#### EXERCISE:
Beneath this instruction is a listing; print exactly the lines in it starting at the line that contains "Viewport: 1200px width, 745px height." and going through the line that contains "The image size is (965, 1232).".

#### INFORMATION PROVIDED:
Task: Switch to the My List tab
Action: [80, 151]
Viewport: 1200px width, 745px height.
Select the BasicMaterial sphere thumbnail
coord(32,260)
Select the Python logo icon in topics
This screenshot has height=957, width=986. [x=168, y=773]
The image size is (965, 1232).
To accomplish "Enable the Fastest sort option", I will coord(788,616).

--

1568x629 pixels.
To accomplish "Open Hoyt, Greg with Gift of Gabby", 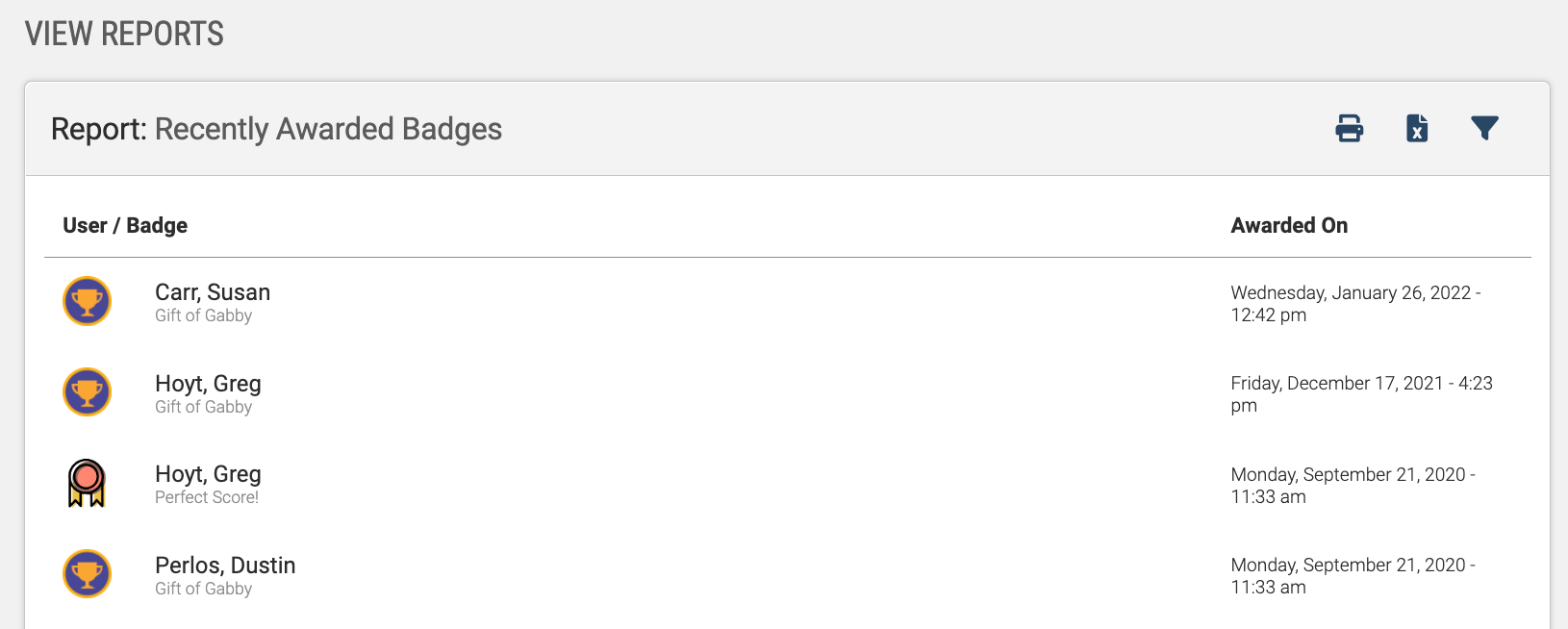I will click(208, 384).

#### ANSWER AREA:
Viewport: 1200px width, 745px height.
Select the BasicMaterial sphere thumbnail
coord(32,260)
Select the Python logo icon in topics
This screenshot has height=957, width=986. [x=168, y=773]
The image size is (965, 1232).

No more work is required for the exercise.